Cyanogemod is Continuously Updated

Unlike carrier-controlled devices, and even, to an extent, Google’s own Nexus and GPE devices, Cynaogenmod gets updated on a regular basis. Meaning, you can download nightly builds if you like, with the latest bug fixes and new features. Sure, this isn’t for everyone. But I love that this circumvents the notoriously slow, agonizing QA cycles that we’ve been bound to in the past when under contract with AT&T, Verizon and T-Mobile.

One Downside: No Wireless Charging

I love wireless charging. My Nexus 5 sits on a Qi-based charger at home and at various office locations. No messing with micro-USB cables. Doesn’t sound like a big deal, but once you get used to it, there’s no going back. So for me this could be the deal breaker when it comes to the OnePlus One. There’s a (tremendous) lot to like. Without wireless charging, however, I might opt to stick it out with the Nexus 5, fragile screen and all (mine has a hairline sliver, for reasons unexplained).

Android Opens Doors

OnePlus, the company exists because of the open-source nature of Android. And that’s a great thing.

Google has created a market fraught with co-opetition. Companies use Android to build products to compete against its very own. OnePlus is doing exactly that with this new One 5.5-inch flagship that will likely steal some sales away from the Nexus 5. By comparison, Apple is vertically-integrated and closed.

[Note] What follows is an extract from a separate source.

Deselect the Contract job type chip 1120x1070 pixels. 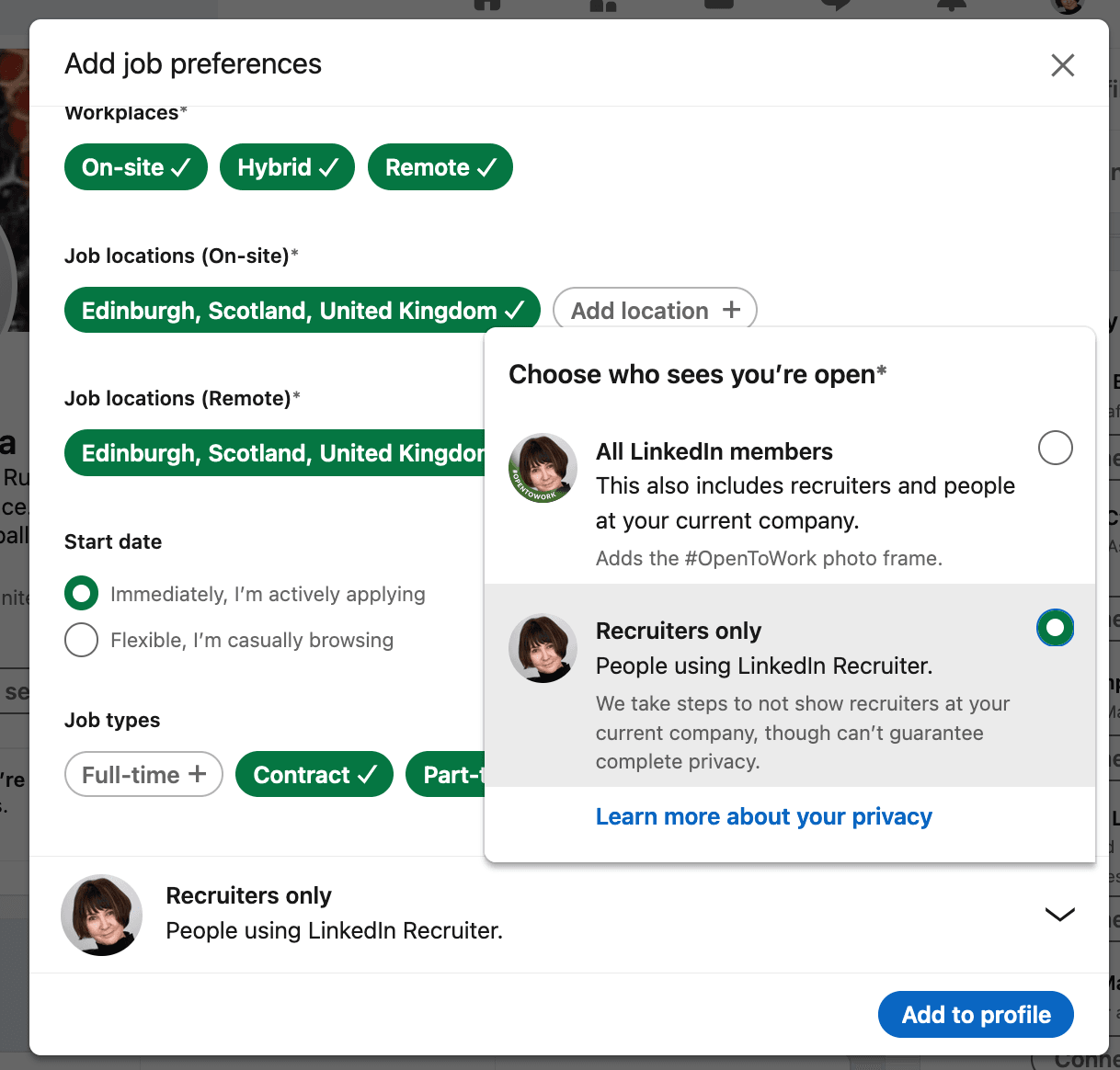pyautogui.click(x=314, y=775)
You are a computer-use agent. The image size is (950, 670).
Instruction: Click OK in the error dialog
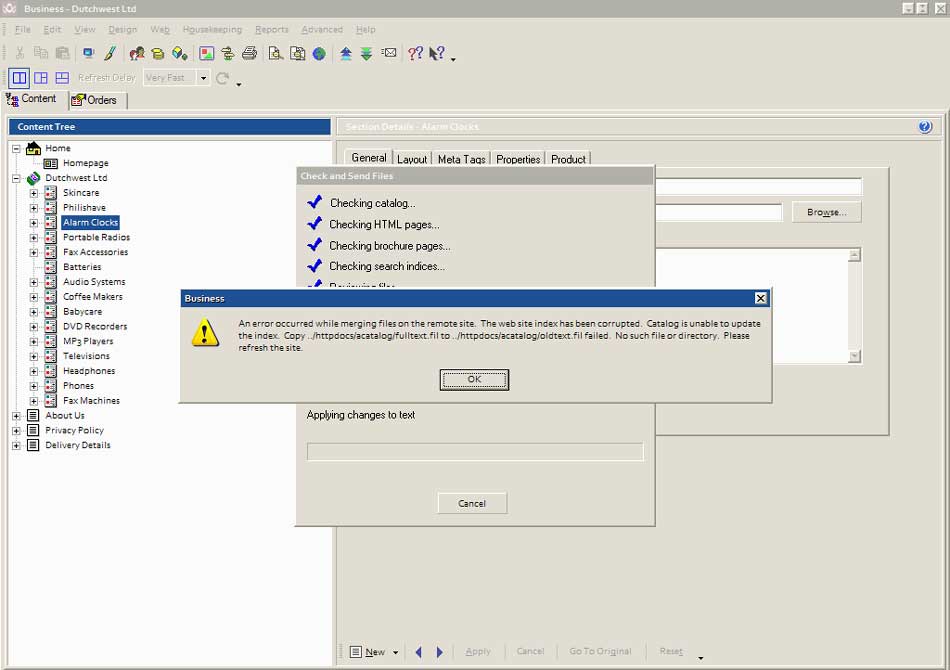click(x=474, y=379)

No one, of course, builds iOS-based phones, but Apple. Based on the revenue figures coming out of Cupertino that’s no exactly hurting the company, post-Jobs and all. Two wholly unique approaches and strategies. And both successful. The wildcard in all this is Samsung. Meantime it’s a breath of fresh air to see a small company, like OnePlus, attack the market in novel fashion. Thanks to Cyanogemod, and in turn thanks to Android.